## [Problem]
Each entry must be duplicated precisely, with nothing left out.

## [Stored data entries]
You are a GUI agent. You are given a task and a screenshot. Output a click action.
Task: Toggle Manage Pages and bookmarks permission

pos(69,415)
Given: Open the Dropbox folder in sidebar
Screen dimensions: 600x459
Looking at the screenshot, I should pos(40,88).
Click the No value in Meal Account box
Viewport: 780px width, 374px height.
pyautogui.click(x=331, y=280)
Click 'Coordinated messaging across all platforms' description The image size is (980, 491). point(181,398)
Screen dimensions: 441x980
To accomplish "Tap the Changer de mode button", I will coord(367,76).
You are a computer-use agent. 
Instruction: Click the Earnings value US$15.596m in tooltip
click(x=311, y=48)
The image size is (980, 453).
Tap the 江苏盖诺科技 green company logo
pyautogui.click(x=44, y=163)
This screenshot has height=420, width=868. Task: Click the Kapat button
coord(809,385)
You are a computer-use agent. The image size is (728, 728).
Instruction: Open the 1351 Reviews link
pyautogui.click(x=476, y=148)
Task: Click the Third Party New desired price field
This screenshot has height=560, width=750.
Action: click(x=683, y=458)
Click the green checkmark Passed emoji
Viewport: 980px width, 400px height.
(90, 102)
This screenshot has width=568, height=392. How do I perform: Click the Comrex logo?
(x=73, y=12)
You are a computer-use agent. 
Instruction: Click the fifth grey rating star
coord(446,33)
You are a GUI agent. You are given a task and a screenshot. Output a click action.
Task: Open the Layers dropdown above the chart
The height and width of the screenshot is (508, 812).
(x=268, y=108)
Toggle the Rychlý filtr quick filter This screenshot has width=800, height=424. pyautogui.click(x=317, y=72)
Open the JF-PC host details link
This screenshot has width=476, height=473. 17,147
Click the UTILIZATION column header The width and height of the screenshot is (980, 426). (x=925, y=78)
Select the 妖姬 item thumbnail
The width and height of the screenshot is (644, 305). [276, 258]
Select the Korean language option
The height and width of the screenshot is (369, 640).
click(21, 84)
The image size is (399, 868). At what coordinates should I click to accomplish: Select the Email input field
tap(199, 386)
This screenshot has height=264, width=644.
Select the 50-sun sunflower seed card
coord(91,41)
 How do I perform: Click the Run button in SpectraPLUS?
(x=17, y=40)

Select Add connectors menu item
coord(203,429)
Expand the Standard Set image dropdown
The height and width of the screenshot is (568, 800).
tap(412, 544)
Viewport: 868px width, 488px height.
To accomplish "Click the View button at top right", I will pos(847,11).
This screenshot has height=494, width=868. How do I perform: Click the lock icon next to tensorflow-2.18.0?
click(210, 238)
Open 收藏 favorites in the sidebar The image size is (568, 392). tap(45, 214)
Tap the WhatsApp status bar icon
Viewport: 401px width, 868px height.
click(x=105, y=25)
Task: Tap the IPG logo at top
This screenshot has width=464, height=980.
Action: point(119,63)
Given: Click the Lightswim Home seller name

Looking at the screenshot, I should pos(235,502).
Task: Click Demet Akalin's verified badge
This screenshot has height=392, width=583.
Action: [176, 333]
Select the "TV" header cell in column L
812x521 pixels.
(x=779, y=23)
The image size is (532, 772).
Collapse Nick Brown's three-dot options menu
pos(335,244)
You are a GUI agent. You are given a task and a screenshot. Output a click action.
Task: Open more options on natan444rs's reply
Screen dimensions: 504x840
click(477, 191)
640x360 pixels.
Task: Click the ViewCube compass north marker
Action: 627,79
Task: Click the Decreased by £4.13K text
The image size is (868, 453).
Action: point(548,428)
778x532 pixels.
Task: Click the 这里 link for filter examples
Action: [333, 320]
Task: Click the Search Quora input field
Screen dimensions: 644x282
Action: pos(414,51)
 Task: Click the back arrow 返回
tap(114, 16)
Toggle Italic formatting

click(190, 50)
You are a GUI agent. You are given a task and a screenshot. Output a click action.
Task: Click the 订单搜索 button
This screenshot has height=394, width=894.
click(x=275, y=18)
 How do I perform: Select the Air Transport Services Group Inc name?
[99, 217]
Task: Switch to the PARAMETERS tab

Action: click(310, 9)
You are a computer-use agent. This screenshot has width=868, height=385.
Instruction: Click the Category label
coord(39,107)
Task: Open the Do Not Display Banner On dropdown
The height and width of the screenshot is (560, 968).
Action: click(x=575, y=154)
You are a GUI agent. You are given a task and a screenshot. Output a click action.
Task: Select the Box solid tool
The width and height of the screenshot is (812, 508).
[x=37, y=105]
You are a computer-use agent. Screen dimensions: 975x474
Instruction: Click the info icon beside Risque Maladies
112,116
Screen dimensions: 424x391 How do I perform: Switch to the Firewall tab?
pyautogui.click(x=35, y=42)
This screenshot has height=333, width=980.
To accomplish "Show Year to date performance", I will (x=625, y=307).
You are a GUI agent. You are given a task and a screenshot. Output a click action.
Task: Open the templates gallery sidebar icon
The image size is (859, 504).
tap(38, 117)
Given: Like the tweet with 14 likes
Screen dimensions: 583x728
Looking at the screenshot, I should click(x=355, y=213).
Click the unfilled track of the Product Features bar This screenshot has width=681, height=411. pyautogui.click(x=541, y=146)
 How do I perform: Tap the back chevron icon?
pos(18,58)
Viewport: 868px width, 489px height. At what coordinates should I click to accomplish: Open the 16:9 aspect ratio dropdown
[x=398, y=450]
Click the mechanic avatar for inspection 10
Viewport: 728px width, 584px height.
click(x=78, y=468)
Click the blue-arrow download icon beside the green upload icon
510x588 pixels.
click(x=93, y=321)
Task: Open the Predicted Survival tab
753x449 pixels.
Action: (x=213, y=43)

## [Answer below]
You are a GUI agent. You are given a task and a screenshot. Output a click action.
Task: Toggle Manage Pages and bookmarks permission

pos(69,415)
Given: Open the Dropbox folder in sidebar
Screen dimensions: 600x459
Looking at the screenshot, I should pos(40,88).
Click the No value in Meal Account box
Viewport: 780px width, 374px height.
pyautogui.click(x=331, y=280)
Click 'Coordinated messaging across all platforms' description The image size is (980, 491). point(181,398)
Screen dimensions: 441x980
To accomplish "Tap the Changer de mode button", I will coord(367,76).
You are a computer-use agent. 
Instruction: Click the Earnings value US$15.596m in tooltip
click(x=311, y=48)
The image size is (980, 453).
Tap the 江苏盖诺科技 green company logo
pyautogui.click(x=44, y=163)
This screenshot has height=420, width=868. Task: Click the Kapat button
coord(809,385)
You are a computer-use agent. The image size is (728, 728).
Instruction: Open the 1351 Reviews link
pyautogui.click(x=476, y=148)
Task: Click the Third Party New desired price field
This screenshot has height=560, width=750.
Action: click(x=683, y=458)
Click the green checkmark Passed emoji
Viewport: 980px width, 400px height.
(90, 102)
This screenshot has width=568, height=392. How do I perform: Click the Comrex logo?
(x=73, y=12)
You are a computer-use agent. 
Instruction: Click the fifth grey rating star
coord(446,33)
You are a GUI agent. You are given a task and a screenshot. Output a click action.
Task: Open the Layers dropdown above the chart
The height and width of the screenshot is (508, 812).
(x=268, y=108)
Toggle the Rychlý filtr quick filter This screenshot has width=800, height=424. pyautogui.click(x=317, y=72)
Open the JF-PC host details link
This screenshot has width=476, height=473. 17,147
Click the UTILIZATION column header The width and height of the screenshot is (980, 426). (x=925, y=78)
Select the 妖姬 item thumbnail
The width and height of the screenshot is (644, 305). [276, 258]
Select the Korean language option
The height and width of the screenshot is (369, 640).
click(21, 84)
The image size is (399, 868). At what coordinates should I click to accomplish: Select the Email input field
tap(199, 386)
This screenshot has height=264, width=644.
Select the 50-sun sunflower seed card
coord(91,41)
 How do I perform: Click the Run button in SpectraPLUS?
(x=17, y=40)

Select Add connectors menu item
coord(203,429)
Expand the Standard Set image dropdown
The height and width of the screenshot is (568, 800).
tap(412, 544)
Viewport: 868px width, 488px height.
To accomplish "Click the View button at top right", I will pos(847,11).
This screenshot has height=494, width=868. How do I perform: Click the lock icon next to tensorflow-2.18.0?
click(210, 238)
Open 收藏 favorites in the sidebar The image size is (568, 392). tap(45, 214)
Tap the WhatsApp status bar icon
Viewport: 401px width, 868px height.
click(x=105, y=25)
Task: Tap the IPG logo at top
This screenshot has width=464, height=980.
Action: point(119,63)
Given: Click the Lightswim Home seller name

Looking at the screenshot, I should pos(235,502).
Task: Click Demet Akalin's verified badge
This screenshot has height=392, width=583.
Action: [176, 333]
Select the "TV" header cell in column L
812x521 pixels.
(x=779, y=23)
The image size is (532, 772).
Collapse Nick Brown's three-dot options menu
pos(335,244)
You are a GUI agent. You are given a task and a screenshot. Output a click action.
Task: Open more options on natan444rs's reply
Screen dimensions: 504x840
click(477, 191)
640x360 pixels.
Task: Click the ViewCube compass north marker
Action: 627,79
Task: Click the Decreased by £4.13K text
The image size is (868, 453).
Action: point(548,428)
778x532 pixels.
Task: Click the 这里 link for filter examples
Action: [333, 320]
Task: Click the Search Quora input field
Screen dimensions: 644x282
Action: pos(414,51)
 Task: Click the back arrow 返回
tap(114, 16)
Toggle Italic formatting

click(190, 50)
You are a GUI agent. You are given a task and a screenshot. Output a click action.
Task: Click the 订单搜索 button
This screenshot has height=394, width=894.
click(x=275, y=18)
 How do I perform: Select the Air Transport Services Group Inc name?
[99, 217]
Task: Switch to the PARAMETERS tab

Action: click(310, 9)
You are a computer-use agent. This screenshot has width=868, height=385.
Instruction: Click the Category label
coord(39,107)
Task: Open the Do Not Display Banner On dropdown
The height and width of the screenshot is (560, 968).
Action: click(x=575, y=154)
You are a GUI agent. You are given a task and a screenshot. Output a click action.
Task: Select the Box solid tool
The width and height of the screenshot is (812, 508).
[x=37, y=105]
You are a computer-use agent. Screen dimensions: 975x474
Instruction: Click the info icon beside Risque Maladies
112,116
Screen dimensions: 424x391 How do I perform: Switch to the Firewall tab?
pyautogui.click(x=35, y=42)
This screenshot has height=333, width=980.
To accomplish "Show Year to date performance", I will (x=625, y=307).
You are a GUI agent. You are given a task and a screenshot. Output a click action.
Task: Open the templates gallery sidebar icon
The image size is (859, 504).
tap(38, 117)
Given: Like the tweet with 14 likes
Screen dimensions: 583x728
Looking at the screenshot, I should click(x=355, y=213).
Click the unfilled track of the Product Features bar This screenshot has width=681, height=411. pyautogui.click(x=541, y=146)
 How do I perform: Tap the back chevron icon?
pos(18,58)
Viewport: 868px width, 489px height. At what coordinates should I click to accomplish: Open the 16:9 aspect ratio dropdown
[x=398, y=450]
Click the mechanic avatar for inspection 10
Viewport: 728px width, 584px height.
click(x=78, y=468)
Click the blue-arrow download icon beside the green upload icon
510x588 pixels.
click(x=93, y=321)
Task: Open the Predicted Survival tab
753x449 pixels.
Action: (x=213, y=43)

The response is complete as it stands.